Today, in 2017, we have a conservative, populist president who campaigned on retroactive opposition to the Iraq War (even claiming—falsely—he was against it from the beginning), voted into office by legions of former Bush supporters who now seem to feel about Iraq largely the way Kerry supporters did 13 years ago. How does this happen?

Selective memory and a re-ordering of the significance of events to support a revised narrative. Today, the populist right has embraced the idea that Iraq was part of a globalist political philosophy that runs through mainstream Republican and Democratic thinking. Iraq, they believe, stains Democrats as much as Republicans.

The primary evidence is the bipartisan “yes” vote in Congress in October 2002 authorizing military action against Saddam Hussein. Forgotten is the mountain of false and distorted intelligence put out by the Bush administration at the time to convince Congress that Hussein harbored weapons of mass destruction; the subsequent opposition to the war by mainstream Democratic politicians; the extreme unlikelihood that the war ever would have happened with a Democrat in the White House in 2003; and—most importantly—the strong grassroots opposition to the war among leftists and moderates which began in the run-up to the invasion and only strengthened as the war progressed, and the failure of the grassroots right to pull their support, even after no WMDs were found and Bush’s “mission accomplished” turned into a quagmire.

So how does this work for climate change? Via the Future Right’s downplaying of Al Gore and left-wing environmental activism, Obama’s support of climate accords and those on the left (and moderate right) supporting policies like a carbon tax, and instead putting the focus on the forces of globalization and the political elite’s failure to act for reasons of economic self-interest. “Look at all the money given to Democrat [sic] politicians back in the twenty-teens by [insert carbon-emitting multinational],” they’ll say. It will be a much harder sell, given the very clear history of the right standing in the way of progress on climate, but I think they will try to pull it off.

Some might say it doesn’t matter how conservatives get there, as long as they get there. Let them have their own version of history, if that helps. But the problem, as with Iraq, is how much damage is done before they make that leap—and in this case, much of it may be irreversible.

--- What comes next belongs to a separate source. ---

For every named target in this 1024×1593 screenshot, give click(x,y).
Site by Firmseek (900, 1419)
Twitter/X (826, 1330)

How can the Current Left help them along? By doing what they can to de-politicize the climate debate. The fate of our planet (and species) should not be a political shibboleth, and if the right will cling fiercely (for now) to climate change denial as a cultural and philosophical touchstone, the left must try to loosen that grip by not using environmentalism as a political bludgeon.

Friday, August 18, 2017

The ACLU and Holding the Line on Speech Protections

In the wake of the violence in Charlottesville this week, some are calling on the ACLU to rethink its historic commitment to defending free speech across the political spectrum, regardless of the unpopularity or offensiveness of the message. The best way to ensure an equal voice for disenfranchised groups, it is argued, is for the ACLU to consider power dynamics and historical context when choosing whose First Amendment rights to defend.

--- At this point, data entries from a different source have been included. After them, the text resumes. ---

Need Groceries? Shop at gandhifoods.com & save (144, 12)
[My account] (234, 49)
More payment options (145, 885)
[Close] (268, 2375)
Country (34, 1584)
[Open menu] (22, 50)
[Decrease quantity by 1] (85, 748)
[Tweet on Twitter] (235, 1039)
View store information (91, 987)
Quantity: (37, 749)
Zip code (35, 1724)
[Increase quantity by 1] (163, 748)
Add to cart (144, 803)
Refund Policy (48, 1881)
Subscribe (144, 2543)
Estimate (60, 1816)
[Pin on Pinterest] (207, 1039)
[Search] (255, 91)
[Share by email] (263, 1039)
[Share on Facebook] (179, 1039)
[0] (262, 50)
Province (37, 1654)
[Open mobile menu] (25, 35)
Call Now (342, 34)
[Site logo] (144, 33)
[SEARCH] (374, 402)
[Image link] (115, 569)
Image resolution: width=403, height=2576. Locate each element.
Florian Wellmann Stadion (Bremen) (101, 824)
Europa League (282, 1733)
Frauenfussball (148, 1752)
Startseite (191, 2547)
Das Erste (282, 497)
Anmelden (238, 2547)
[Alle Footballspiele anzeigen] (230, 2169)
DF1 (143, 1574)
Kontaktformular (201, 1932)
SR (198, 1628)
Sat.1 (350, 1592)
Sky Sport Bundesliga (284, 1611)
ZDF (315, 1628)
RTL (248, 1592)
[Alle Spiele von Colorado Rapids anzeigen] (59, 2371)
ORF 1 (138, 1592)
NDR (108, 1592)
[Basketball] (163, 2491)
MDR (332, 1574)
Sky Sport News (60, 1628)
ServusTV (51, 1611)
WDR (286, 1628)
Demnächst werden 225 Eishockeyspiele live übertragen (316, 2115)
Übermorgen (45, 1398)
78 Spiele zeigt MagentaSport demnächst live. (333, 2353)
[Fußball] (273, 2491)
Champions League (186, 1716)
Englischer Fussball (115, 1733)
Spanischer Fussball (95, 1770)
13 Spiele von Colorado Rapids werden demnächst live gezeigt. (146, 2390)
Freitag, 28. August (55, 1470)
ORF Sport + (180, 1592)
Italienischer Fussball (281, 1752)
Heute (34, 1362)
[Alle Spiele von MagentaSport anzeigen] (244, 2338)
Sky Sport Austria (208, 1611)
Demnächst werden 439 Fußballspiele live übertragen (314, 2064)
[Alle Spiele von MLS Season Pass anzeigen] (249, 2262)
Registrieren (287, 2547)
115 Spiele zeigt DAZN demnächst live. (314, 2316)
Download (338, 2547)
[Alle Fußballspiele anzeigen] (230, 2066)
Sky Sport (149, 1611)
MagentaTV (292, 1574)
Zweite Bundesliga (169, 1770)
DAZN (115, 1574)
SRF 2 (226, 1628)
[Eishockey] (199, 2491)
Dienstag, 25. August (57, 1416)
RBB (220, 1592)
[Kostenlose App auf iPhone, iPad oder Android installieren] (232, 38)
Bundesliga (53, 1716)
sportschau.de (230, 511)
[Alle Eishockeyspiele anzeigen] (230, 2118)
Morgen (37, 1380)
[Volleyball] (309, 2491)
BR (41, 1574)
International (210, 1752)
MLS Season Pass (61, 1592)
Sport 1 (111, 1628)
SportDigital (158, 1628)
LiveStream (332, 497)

I have a hard time with this position. It’s untenable to ask the ACLU to choose which political speech is worth protecting under the law and which isn’t. Free speech is not like housing or education or health care, where law and policy can be doctored to level the playing field; it’s the fundamental bedrock of democracy and civil society.

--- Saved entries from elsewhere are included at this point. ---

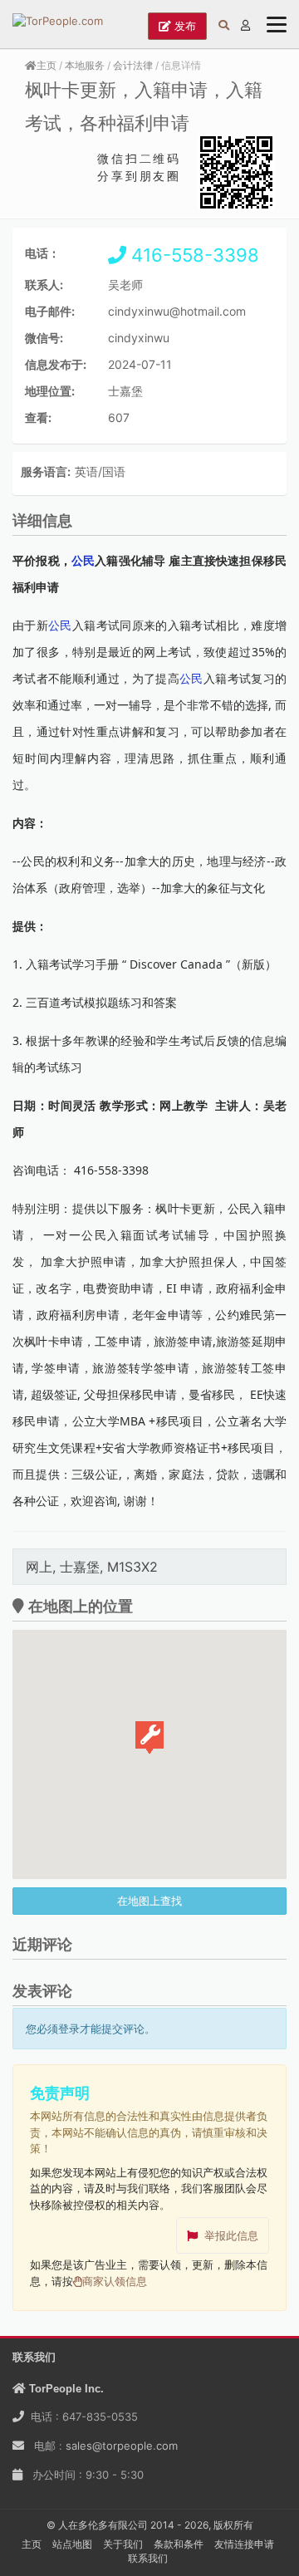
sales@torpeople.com (122, 2445)
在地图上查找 (149, 1900)
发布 (183, 25)
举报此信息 (231, 2235)
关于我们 (123, 2544)
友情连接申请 (244, 2544)
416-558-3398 (192, 255)
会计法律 (133, 65)
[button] (149, 1738)
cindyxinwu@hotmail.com (177, 311)
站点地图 (72, 2544)
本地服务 (85, 65)
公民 (60, 625)
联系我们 (148, 2558)
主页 (46, 65)
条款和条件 (178, 2544)
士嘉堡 (125, 391)
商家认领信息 (114, 2281)
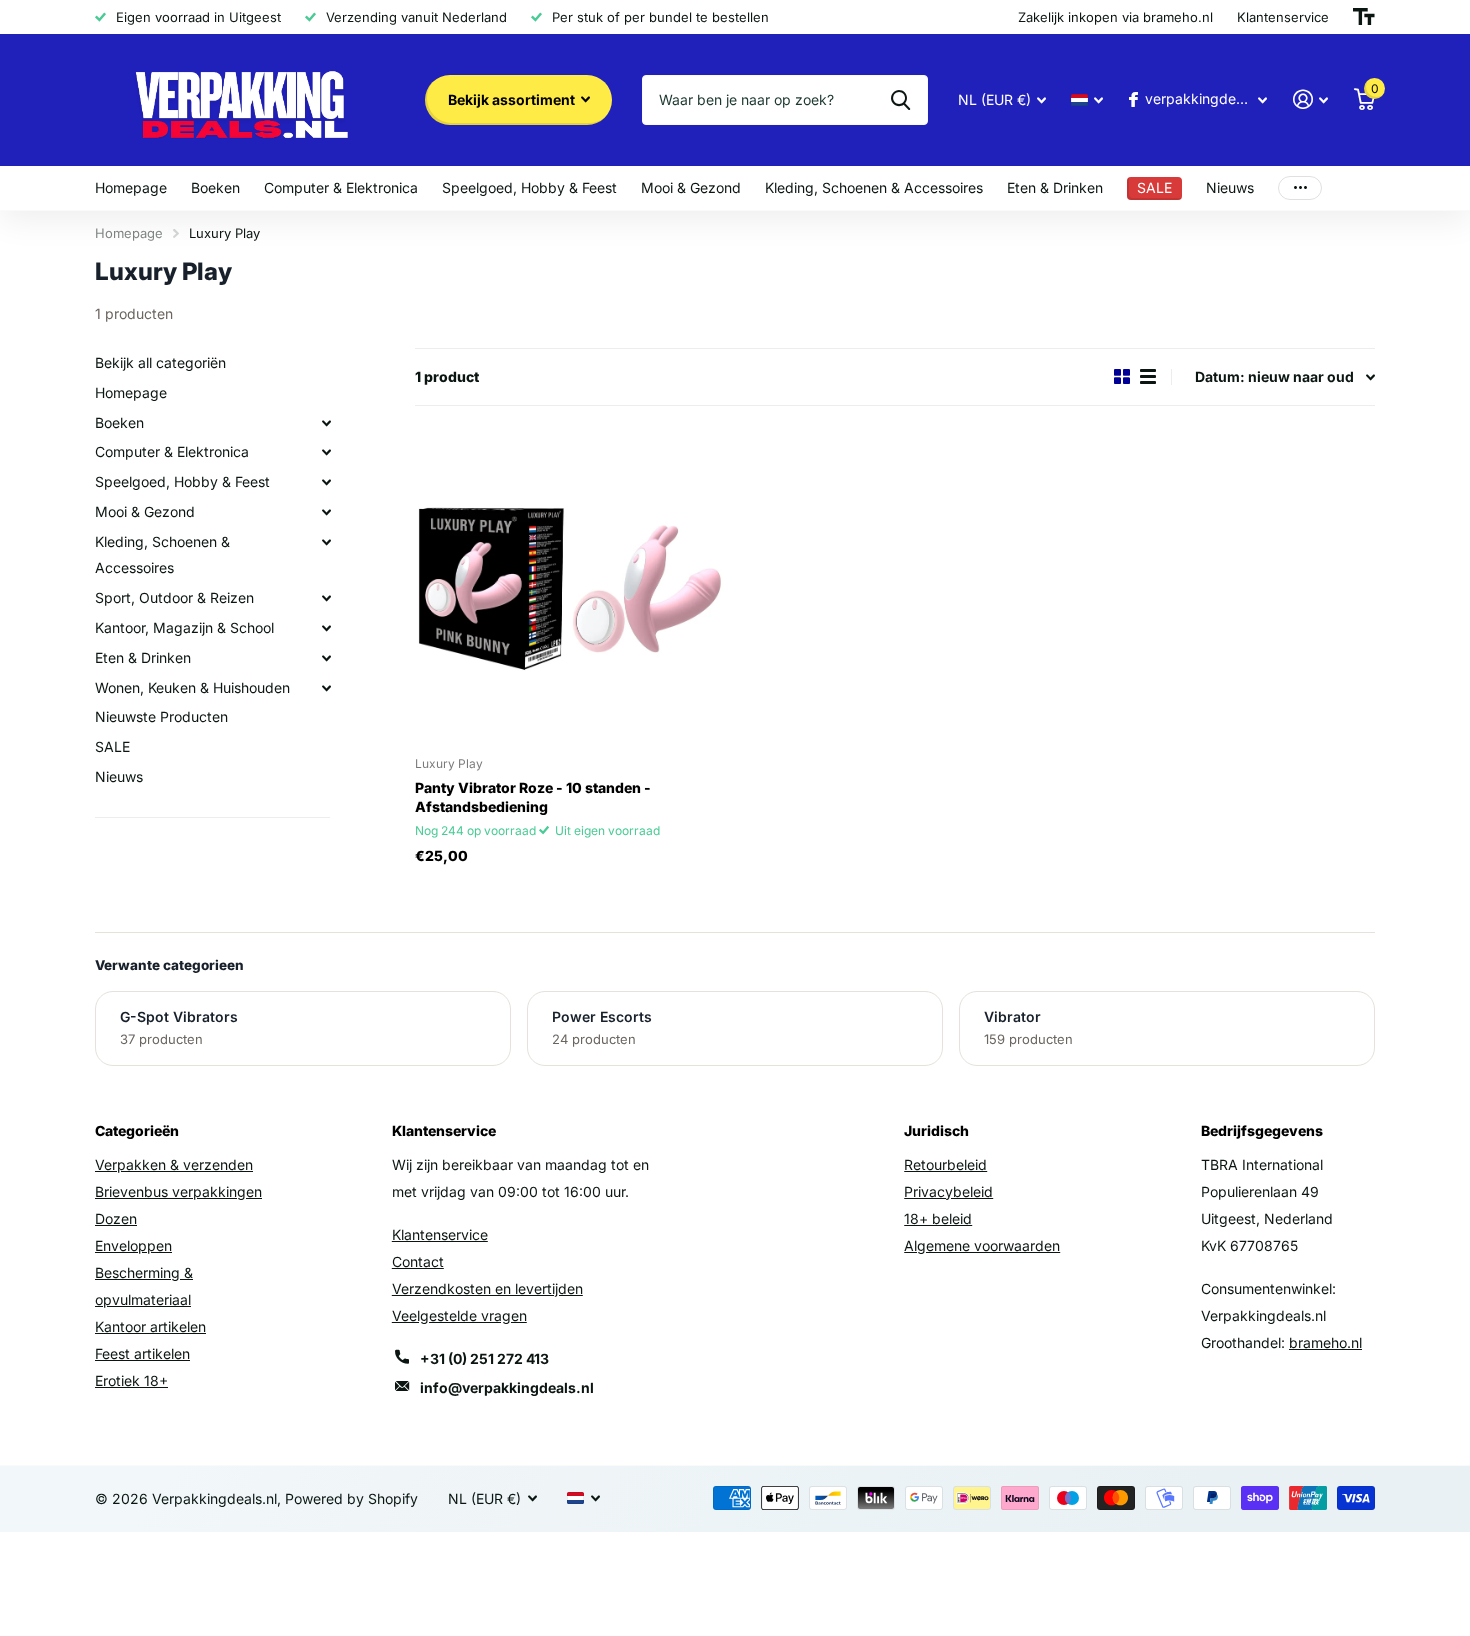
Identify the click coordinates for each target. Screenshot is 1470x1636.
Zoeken (900, 100)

Even the perception that legal means are being used to amplify some people’s speech and suppress others’ (whether aimed right or left) is politically destabilizing and promotes radicalization. The alt-right, while not members of a historically disenfranchised group, already see themselves as marginalized victims of a liberal establishment. It’s important for the ACLU to maintain its historic stance as nonpartisan defender of civil rights.

Then there is the generalized erosion of public space, leaving us with fewer and fewer neutral forums for demonstration and debate. With private entities such as Twitter and Google blocking content as they please, now is not the time to weaken or bifurcate speech rights.

We should instead focus on, and support, all the ACLU does to promote freedom of expression, voting rights, criminal justice reform, religious freedom and the separation of church and state.